**Given task:**
List every line of the data below that contains the word "perform".

**Information provided:**
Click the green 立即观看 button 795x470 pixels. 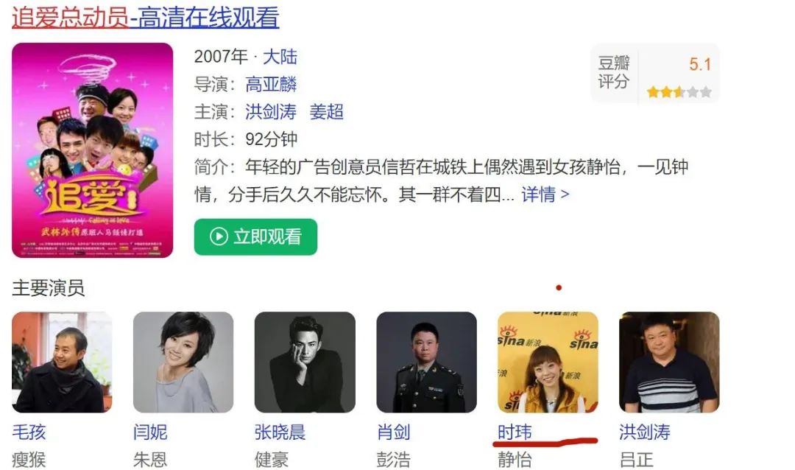click(255, 236)
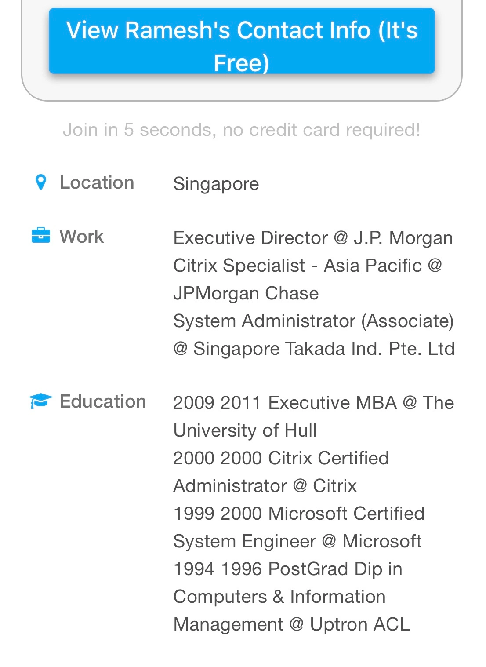The image size is (486, 667).
Task: Click the JPMorgan Chase company name
Action: click(x=246, y=293)
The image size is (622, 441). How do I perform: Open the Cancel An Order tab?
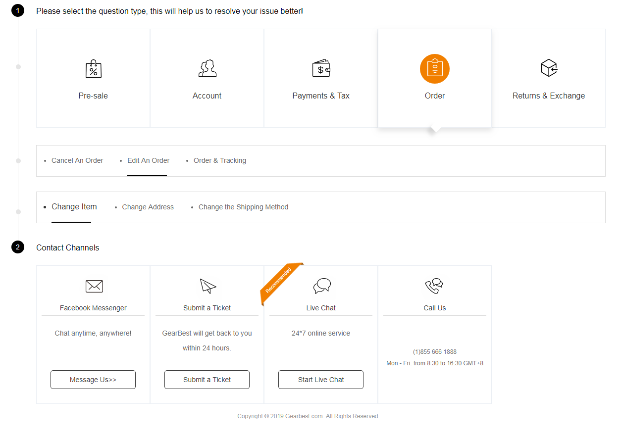77,160
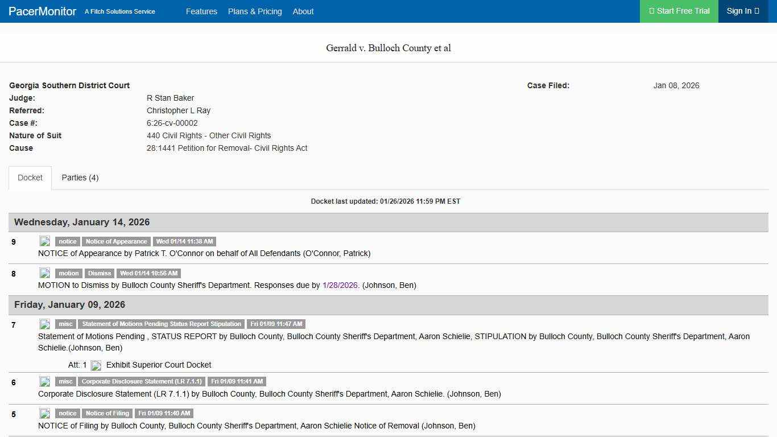This screenshot has height=437, width=777.
Task: Open the document icon for docket entry 7
Action: 45,324
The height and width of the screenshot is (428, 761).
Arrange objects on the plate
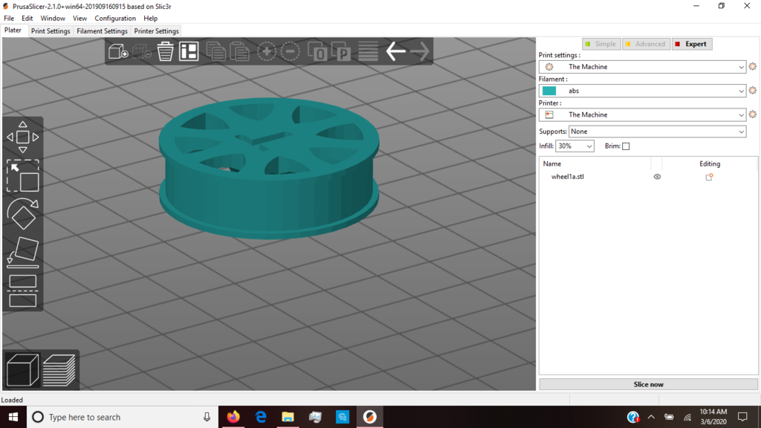coord(188,51)
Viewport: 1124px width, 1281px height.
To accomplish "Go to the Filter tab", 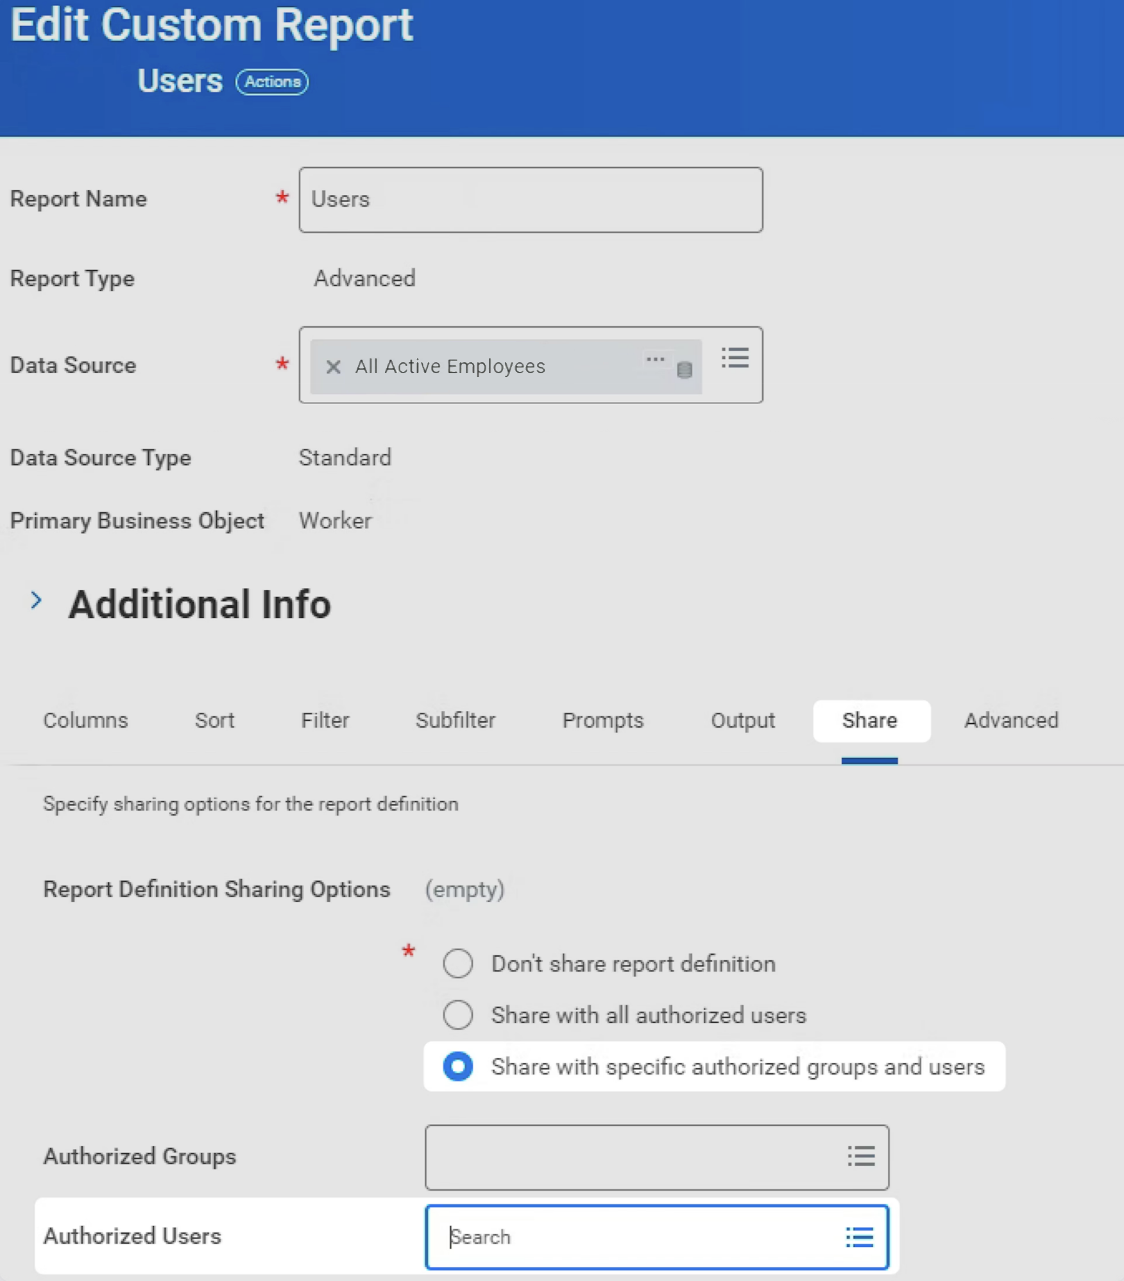I will pyautogui.click(x=325, y=720).
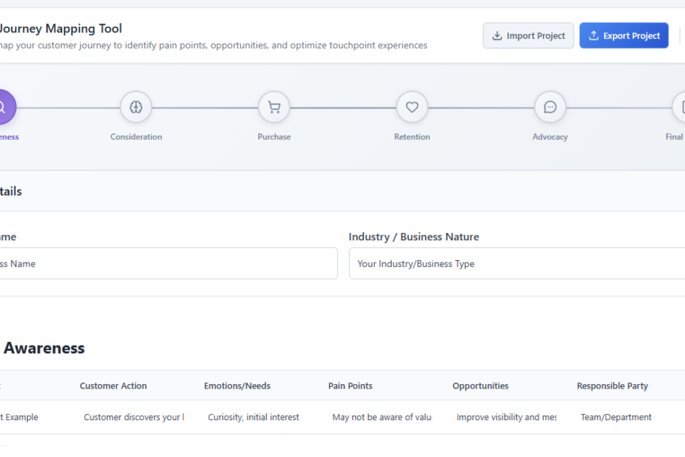685x457 pixels.
Task: Select the shopping cart Purchase stage icon
Action: (x=274, y=108)
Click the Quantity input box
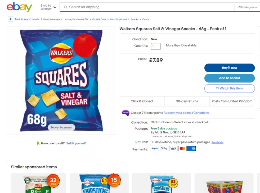 (156, 46)
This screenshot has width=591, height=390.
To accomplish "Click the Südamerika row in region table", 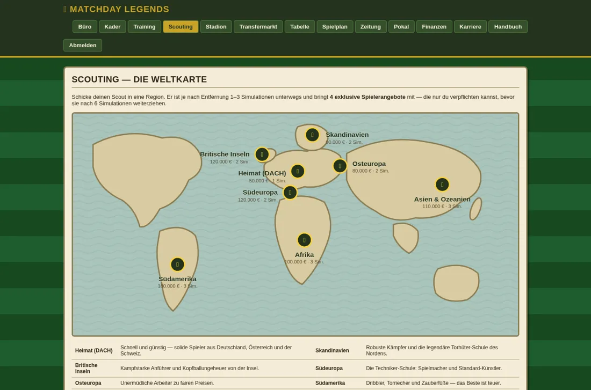I will coord(415,383).
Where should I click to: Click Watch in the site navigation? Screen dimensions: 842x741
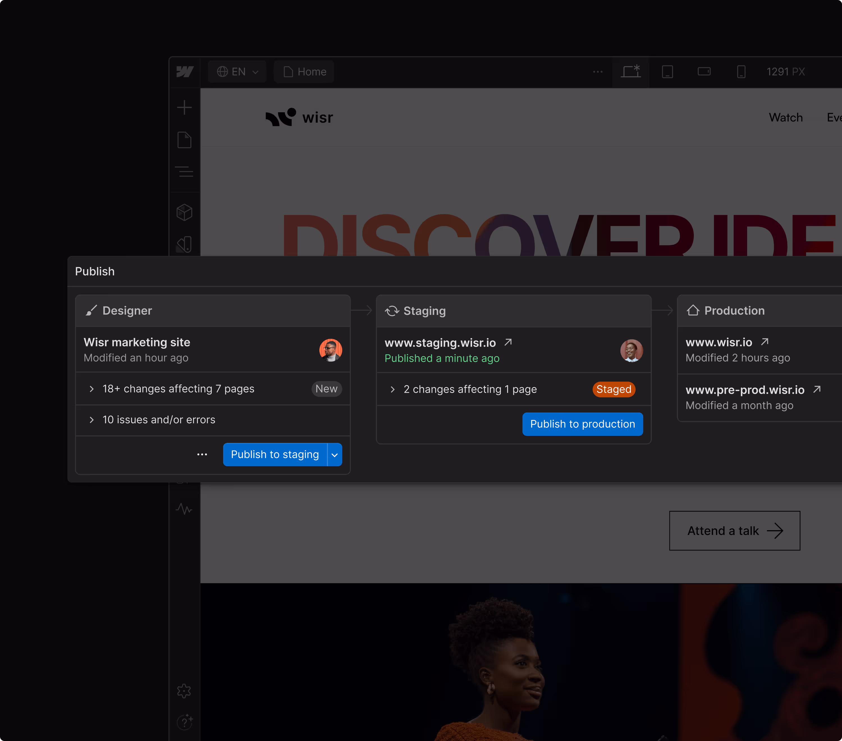point(786,117)
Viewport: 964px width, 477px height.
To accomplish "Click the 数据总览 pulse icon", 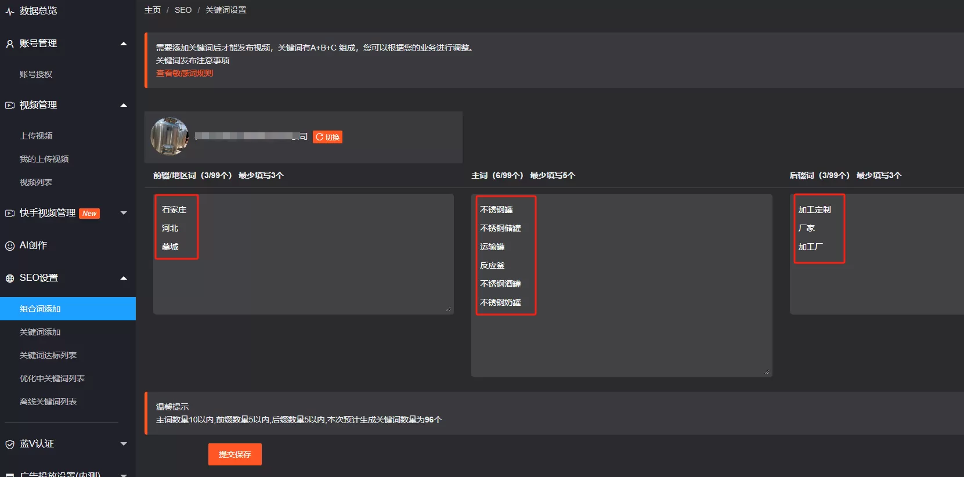I will (9, 11).
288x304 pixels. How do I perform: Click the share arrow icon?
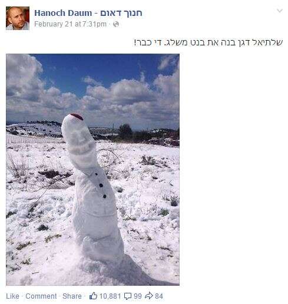coord(149,296)

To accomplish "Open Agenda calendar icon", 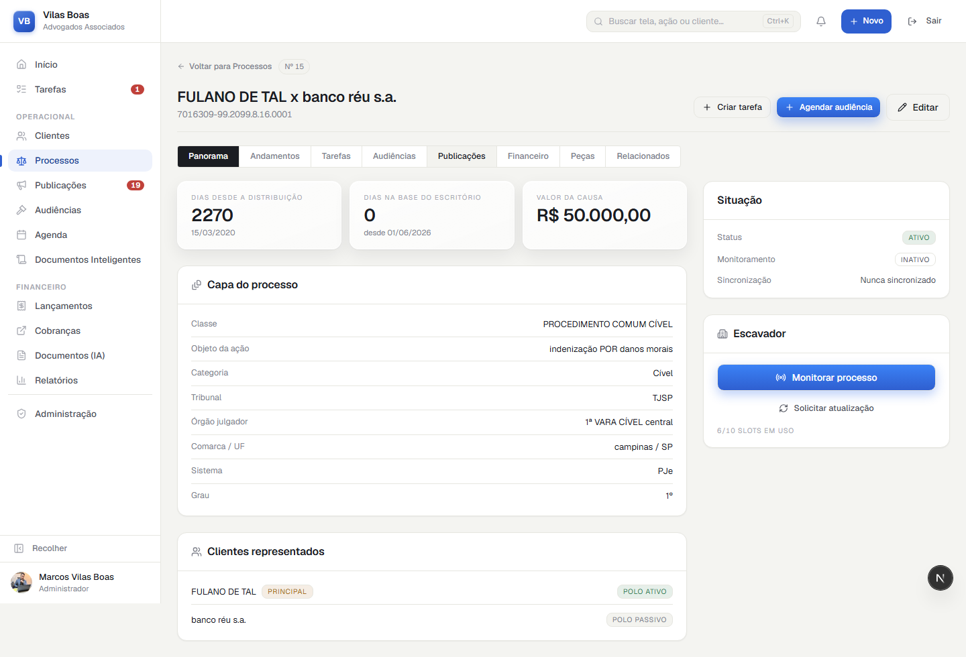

**Solved problem:**
The image size is (622, 441). How do I perform: Open the Cancel An Order tab?
288x304 pixels. How do I perform: Click the share arrow icon?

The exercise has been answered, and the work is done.